» **What is expected**
Below is a set of entries; copy all of them exactly.

*** Opening of Extracted entries ***

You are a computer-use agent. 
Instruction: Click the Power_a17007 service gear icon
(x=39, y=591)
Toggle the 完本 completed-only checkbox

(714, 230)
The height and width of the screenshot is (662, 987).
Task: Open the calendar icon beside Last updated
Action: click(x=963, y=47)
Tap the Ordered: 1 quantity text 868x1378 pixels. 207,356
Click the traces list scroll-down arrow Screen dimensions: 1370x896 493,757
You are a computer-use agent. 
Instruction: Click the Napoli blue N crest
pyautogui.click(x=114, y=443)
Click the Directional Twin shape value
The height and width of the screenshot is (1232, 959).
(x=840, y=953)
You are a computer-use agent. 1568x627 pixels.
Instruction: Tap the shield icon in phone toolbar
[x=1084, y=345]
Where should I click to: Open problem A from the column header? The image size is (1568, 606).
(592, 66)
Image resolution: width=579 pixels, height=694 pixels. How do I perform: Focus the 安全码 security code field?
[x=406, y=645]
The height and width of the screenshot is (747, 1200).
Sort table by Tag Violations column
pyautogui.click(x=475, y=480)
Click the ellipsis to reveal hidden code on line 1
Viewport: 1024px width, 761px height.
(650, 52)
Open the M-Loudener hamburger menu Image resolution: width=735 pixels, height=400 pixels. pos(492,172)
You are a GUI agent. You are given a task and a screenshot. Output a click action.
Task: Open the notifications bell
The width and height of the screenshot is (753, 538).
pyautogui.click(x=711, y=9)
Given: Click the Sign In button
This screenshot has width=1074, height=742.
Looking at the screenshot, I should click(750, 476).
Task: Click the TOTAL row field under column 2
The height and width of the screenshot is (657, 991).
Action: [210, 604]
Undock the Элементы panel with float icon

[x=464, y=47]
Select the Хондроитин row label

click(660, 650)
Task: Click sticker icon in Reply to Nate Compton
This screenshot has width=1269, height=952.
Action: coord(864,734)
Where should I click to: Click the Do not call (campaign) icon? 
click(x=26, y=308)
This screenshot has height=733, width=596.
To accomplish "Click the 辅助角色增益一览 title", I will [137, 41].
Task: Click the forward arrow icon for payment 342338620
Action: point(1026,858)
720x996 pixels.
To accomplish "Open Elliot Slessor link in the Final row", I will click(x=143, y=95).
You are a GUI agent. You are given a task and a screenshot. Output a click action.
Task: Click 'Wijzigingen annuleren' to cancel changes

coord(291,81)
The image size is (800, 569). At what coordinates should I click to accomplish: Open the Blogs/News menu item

*** Close of Extracted entries ***

» **Exercise answer**
You are a computer-use agent. 
Instruction: Click the Power_a17007 service gear icon
(x=39, y=591)
Toggle the 完本 completed-only checkbox

(714, 230)
The height and width of the screenshot is (662, 987).
Task: Open the calendar icon beside Last updated
Action: click(x=963, y=47)
Tap the Ordered: 1 quantity text 868x1378 pixels. 207,356
Click the traces list scroll-down arrow Screen dimensions: 1370x896 493,757
You are a computer-use agent. 
Instruction: Click the Napoli blue N crest
pyautogui.click(x=114, y=443)
Click the Directional Twin shape value
The height and width of the screenshot is (1232, 959).
(x=840, y=953)
You are a computer-use agent. 1568x627 pixels.
Instruction: Tap the shield icon in phone toolbar
[x=1084, y=345]
Where should I click to: Open problem A from the column header? The image size is (1568, 606).
(592, 66)
Image resolution: width=579 pixels, height=694 pixels. How do I perform: Focus the 安全码 security code field?
[x=406, y=645]
The height and width of the screenshot is (747, 1200).
Sort table by Tag Violations column
pyautogui.click(x=475, y=480)
Click the ellipsis to reveal hidden code on line 1
Viewport: 1024px width, 761px height.
(650, 52)
Open the M-Loudener hamburger menu Image resolution: width=735 pixels, height=400 pixels. pos(492,172)
You are a GUI agent. You are given a task and a screenshot. Output a click action.
Task: Open the notifications bell
The width and height of the screenshot is (753, 538).
pyautogui.click(x=711, y=9)
Given: Click the Sign In button
This screenshot has width=1074, height=742.
Looking at the screenshot, I should click(750, 476).
Task: Click the TOTAL row field under column 2
The height and width of the screenshot is (657, 991).
Action: [210, 604]
Undock the Элементы panel with float icon

[x=464, y=47]
Select the Хондроитин row label

click(660, 650)
Task: Click sticker icon in Reply to Nate Compton
This screenshot has width=1269, height=952.
Action: coord(864,734)
Where should I click to: Click the Do not call (campaign) icon? 
click(x=26, y=308)
This screenshot has height=733, width=596.
To accomplish "Click the 辅助角色增益一览 title", I will [137, 41].
Task: Click the forward arrow icon for payment 342338620
Action: point(1026,858)
720x996 pixels.
To accomplish "Open Elliot Slessor link in the Final row", I will click(x=143, y=95).
You are a GUI agent. You are given a task and a screenshot. Output a click action.
Task: Click 'Wijzigingen annuleren' to cancel changes

coord(291,81)
The image size is (800, 569). At what coordinates should I click to accomplish: Open the Blogs/News menu item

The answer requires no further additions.